The freedom to marry is guaranteed to all Americans under the Constitution. The Supreme Court has said so at least 14 times, most notably in the best-named case ever, Loving v. Virginia, which ended the same-race restriction on who could marry whom, just as today we are working to end the different-sex restriction on loving and committed couples seeking to marry.

But we ended race restrictions on marriage, ultimately, in the Supreme Court, not Congress -- and President Obama is right that the way we will best secure the constitutional guarantee of the freedom to marry is by setting the stage for national resolution in the Court by winning the freedom to marry in enough states (which issue marriage licenses) and winning over more hearts and minds, which creates the public support that emboldens elected officials and even judges to do the right thing. That is the Roadmap to Victory national strategy that Freedom to Marry is leading. It's what has paved the way to the progress we've seen. And it is the way we are going to win marriage nationwide.

The Roadmap to Victory calls for simultaneous work on three tracks: (1) growing the majority for marriage, (2) winning more states, and (3) ending federal discrimination (such as the so-called Defense of Marriage Act (DOMA), which denies federal respect and equal treatment to couples legally married in the states and countries we have won).

President Obama has shown moral leadership in, and thrown the weight of the presidency into, all three of these necessary tracks:

(1) Public Support -- The President has spoken out in support of the freedom to marry with a heartfelt and personal explanation of how he changed his mind - talking about gay people he knows who are doing the work of marriage in their own lives; conversations he and the First Lady have had with Malia and Sasha about the girls' classmates, some of whom are being raised by gay parents; and the importance of being true to the values of fairness and the Golden Rule that he and Michelle -- as parents, as people of faith -- want to teach their daughters.

(2) States - In Freedom to Marry's top-priority push to win one or more of the marriage-related ballot-measures this November, the President just this past week -- in the midst of his own campaign -- again reiterated his call on voters to vote for the freedom to marry in Maine, Maryland, and Washington, and to defeat the anti-gay attack measure on the ballot in Minnesota.

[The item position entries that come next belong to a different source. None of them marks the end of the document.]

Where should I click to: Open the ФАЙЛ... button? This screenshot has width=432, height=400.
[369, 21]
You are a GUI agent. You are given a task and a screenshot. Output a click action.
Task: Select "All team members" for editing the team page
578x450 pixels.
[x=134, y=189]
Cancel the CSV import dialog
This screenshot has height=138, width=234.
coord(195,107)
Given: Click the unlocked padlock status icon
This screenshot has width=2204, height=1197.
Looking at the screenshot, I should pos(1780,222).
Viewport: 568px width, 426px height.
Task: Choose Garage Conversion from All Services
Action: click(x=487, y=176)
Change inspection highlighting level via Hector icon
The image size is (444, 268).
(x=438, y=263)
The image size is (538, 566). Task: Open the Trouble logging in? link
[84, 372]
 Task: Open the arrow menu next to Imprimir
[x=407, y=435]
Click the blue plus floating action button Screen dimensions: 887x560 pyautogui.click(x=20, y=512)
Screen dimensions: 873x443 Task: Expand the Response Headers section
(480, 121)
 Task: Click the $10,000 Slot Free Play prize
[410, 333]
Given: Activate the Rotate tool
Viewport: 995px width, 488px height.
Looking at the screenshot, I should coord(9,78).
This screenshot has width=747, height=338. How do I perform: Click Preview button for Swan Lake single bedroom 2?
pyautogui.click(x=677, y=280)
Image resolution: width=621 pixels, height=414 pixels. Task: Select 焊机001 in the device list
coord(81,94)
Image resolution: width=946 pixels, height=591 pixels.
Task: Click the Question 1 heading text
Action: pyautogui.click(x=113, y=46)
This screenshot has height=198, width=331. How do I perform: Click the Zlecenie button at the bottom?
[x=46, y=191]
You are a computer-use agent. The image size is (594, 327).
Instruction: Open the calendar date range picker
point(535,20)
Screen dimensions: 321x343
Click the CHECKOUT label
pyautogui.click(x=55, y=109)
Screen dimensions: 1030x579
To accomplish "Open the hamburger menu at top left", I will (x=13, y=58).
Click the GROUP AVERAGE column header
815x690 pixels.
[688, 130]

(3) Federal -- Upon determining that the so-called Defense of Marriage Act is indefensible under the Constitution, the President and his Administration opposed it in court, and are at this very moment strongly advocating that DOMA be struck down in cases that may be taken up the Supreme Court in the coming year. President Obama's opposition to DOMA is nothing new; he was on the record as favoring its repeal as a candidate last time, and has steadily called for its overturning ever since. At Freedom to Marry's request, the President endorsed the Respect for Marriage Act, the bill that would repeal DOMA, and we fully expect that his Administration will work with Freedom to Marry in a second term to continue growing support for congressional repeal, even as the Administration joins our calls for the Supreme Court to follow the 10 federal rulings that have also concluded DOMA is unconstitutional.

Presidents can't wave a magic wand, but I am confident that the President will hear from Freedom to Marry if his Administration does not continue doing everything it can to advance us down the road to victory, and equally confident that President Obama will indeed do everything he can. As the president again repeated in the MTV interview: "I've been very clear about my belief that same-sex couples have to be treated before the eyes of the law the same way as heterosexual couples." Same means same, and that includes the freedom to marry nationwide and full respect under the law for the marriages of committed couples, gay or non-gay alike. Nothing the president said in the interview is inconsistent with that commitment -- a commitment this president has honored in his first term, a commitment I am confident he will work with Freedom to Marry to fulfill and strategically pursue to victory if reelected.